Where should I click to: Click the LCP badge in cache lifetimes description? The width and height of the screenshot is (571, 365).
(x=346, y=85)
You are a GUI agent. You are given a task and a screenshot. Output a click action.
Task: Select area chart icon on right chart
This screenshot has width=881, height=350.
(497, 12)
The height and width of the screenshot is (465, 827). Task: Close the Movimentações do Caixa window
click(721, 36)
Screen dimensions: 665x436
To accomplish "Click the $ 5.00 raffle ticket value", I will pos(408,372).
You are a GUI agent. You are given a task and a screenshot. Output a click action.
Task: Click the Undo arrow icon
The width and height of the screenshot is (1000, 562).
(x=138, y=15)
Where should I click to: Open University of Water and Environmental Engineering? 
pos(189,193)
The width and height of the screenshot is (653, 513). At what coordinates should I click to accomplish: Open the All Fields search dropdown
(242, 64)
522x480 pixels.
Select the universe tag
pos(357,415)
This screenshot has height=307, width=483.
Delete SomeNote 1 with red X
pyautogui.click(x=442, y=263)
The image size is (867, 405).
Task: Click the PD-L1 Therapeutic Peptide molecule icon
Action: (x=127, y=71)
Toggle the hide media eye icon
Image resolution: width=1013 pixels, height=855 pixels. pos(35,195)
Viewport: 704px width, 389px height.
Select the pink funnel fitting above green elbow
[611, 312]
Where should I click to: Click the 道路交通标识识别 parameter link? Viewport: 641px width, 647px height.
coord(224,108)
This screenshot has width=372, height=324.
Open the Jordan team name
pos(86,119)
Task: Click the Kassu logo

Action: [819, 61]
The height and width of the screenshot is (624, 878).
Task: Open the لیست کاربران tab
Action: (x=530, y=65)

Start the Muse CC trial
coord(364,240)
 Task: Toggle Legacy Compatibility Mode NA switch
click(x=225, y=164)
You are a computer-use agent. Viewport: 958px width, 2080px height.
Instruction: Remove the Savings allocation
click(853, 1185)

—————

■ ABOUT THIS TASK ■
Look above for the line holding "Where should I click to: Open" and the line holding "You are a computer-use". Retype both, and every line between them, word for word and nothing else.

■ TASK ANSWER ■
Where should I click to: Open University of Water and Environmental Engineering? 
pos(189,193)
The width and height of the screenshot is (653, 513). At what coordinates should I click to accomplish: Open the All Fields search dropdown
(242, 64)
522x480 pixels.
Select the universe tag
pos(357,415)
This screenshot has height=307, width=483.
Delete SomeNote 1 with red X
pyautogui.click(x=442, y=263)
The image size is (867, 405).
Task: Click the PD-L1 Therapeutic Peptide molecule icon
Action: (x=127, y=71)
Toggle the hide media eye icon
Image resolution: width=1013 pixels, height=855 pixels. pos(35,195)
Viewport: 704px width, 389px height.
Select the pink funnel fitting above green elbow
[611, 312]
Where should I click to: Click the 道路交通标识识别 parameter link? Viewport: 641px width, 647px height.
coord(224,108)
This screenshot has width=372, height=324.
Open the Jordan team name
pos(86,119)
Task: Click the Kassu logo

Action: [819, 61]
The height and width of the screenshot is (624, 878).
Task: Open the لیست کاربران tab
Action: (x=530, y=65)

Start the Muse CC trial
coord(364,240)
 Task: Toggle Legacy Compatibility Mode NA switch
click(x=225, y=164)
You are a computer-use agent. Viewport: 958px width, 2080px height.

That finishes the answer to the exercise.